Outputs a pulse width modulated rectangular wave output. Value passed should be 0-65535, and determines what portion of the total time is spent low (out of 65536 total increments). The lower byte is actually ignored since this is 8-bit PWM. That means the duty cycle can be varied from 100% (0 out of 65536 are low) to 0.4% (65280 out of 65536 are low).
The overall frequency of the PWM output is the clock frequency specified by the following formula:
frequency = TimerClockBase/(TimerClockDivisor*256)
The following table shows the range of available PWM frequencies based on timer clock settings.
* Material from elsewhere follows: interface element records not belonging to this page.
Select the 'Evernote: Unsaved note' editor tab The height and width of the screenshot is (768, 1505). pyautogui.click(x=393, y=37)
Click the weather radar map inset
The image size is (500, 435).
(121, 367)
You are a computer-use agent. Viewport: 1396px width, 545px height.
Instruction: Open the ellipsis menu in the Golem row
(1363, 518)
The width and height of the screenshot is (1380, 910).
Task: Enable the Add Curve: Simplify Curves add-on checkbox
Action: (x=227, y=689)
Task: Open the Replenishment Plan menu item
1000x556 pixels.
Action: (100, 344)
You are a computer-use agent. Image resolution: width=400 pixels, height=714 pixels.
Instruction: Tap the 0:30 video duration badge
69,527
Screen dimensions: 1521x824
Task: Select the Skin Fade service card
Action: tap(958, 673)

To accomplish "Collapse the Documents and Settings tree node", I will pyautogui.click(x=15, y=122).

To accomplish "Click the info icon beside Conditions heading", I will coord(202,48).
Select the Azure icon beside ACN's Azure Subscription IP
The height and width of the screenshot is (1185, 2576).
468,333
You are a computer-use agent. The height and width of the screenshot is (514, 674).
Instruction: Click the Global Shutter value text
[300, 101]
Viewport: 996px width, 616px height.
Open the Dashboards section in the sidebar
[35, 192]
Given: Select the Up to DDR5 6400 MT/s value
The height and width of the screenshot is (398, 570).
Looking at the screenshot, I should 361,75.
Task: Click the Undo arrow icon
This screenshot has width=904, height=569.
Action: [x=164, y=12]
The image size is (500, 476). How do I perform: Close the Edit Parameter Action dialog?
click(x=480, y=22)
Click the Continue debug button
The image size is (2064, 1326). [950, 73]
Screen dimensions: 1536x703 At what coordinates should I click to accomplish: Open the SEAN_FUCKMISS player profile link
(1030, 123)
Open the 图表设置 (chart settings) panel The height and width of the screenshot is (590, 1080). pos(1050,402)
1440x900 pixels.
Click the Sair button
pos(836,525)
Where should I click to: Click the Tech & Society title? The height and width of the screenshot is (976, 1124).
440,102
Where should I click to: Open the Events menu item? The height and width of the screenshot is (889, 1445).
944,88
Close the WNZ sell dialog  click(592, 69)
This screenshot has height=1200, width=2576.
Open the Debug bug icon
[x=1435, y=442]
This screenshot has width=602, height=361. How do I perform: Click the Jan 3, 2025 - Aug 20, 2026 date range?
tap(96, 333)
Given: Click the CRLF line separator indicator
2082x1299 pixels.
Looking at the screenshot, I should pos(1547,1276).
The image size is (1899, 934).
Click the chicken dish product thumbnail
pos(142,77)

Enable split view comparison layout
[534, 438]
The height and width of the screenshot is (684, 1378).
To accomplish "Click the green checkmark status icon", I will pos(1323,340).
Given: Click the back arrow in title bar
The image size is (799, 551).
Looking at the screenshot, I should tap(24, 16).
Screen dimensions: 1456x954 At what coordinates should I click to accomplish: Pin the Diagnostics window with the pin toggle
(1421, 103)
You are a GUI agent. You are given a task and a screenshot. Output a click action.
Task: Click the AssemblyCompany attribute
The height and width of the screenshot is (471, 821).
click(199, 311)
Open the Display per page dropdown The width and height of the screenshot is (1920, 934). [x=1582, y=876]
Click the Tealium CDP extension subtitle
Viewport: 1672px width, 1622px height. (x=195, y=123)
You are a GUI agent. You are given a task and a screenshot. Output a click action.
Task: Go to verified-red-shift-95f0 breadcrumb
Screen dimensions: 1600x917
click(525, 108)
Table 2.9.1.2-1. 8-bit PWM Frequency Ranges
|
TimerClockBase |
|
Divisor=1 |
Divisor=256 |
|---|---|---|---|
|
0 |
4 MHz |
15625 |
N/A |
|
1 |
12 MHz |
46875 |
N/A |
|
2 |
48 MHz (Default) |
187500 |
N/A |
|
3 |
1 MHz /Divisor |
3906.25 |
15.259 |
|
4 |
4 MHz /Divisor |
15625 |
61.035 |
|
5 |
12 MHz /Divisor |
46875 |
183.105 |
|
6 |
48 MHz /Divisor |
187500 |
732.422 |
The same clock applies to all timers, so all 8-bit PWM channels will have the same frequency and will have their falling edges at the same time.
PWM output starts by setting the digital line to output-low for the specified amount of time. The output does not necessarily start instantly, but rather has to wait for the internal clock to roll. For 8-bit PWM output, the start delay varies from 0.0 to TimerClockDivisor*256/TimerClockBase. For example, if TimerClockBase = 48 MHz and TimerClockDivisor = 256, PWM frequency is 732 Hz, PWM period is 1.4 ms, and the start delay will vary from 0 to 1.4 ms.
If a duty cycle of 0.0% (totally off) is required, consider using a simple inverter IC such as the CD74ACT540E from TI. Or you can switch the mode of the timer to some input mode, and add an external pull-down to hold the line low when set to input.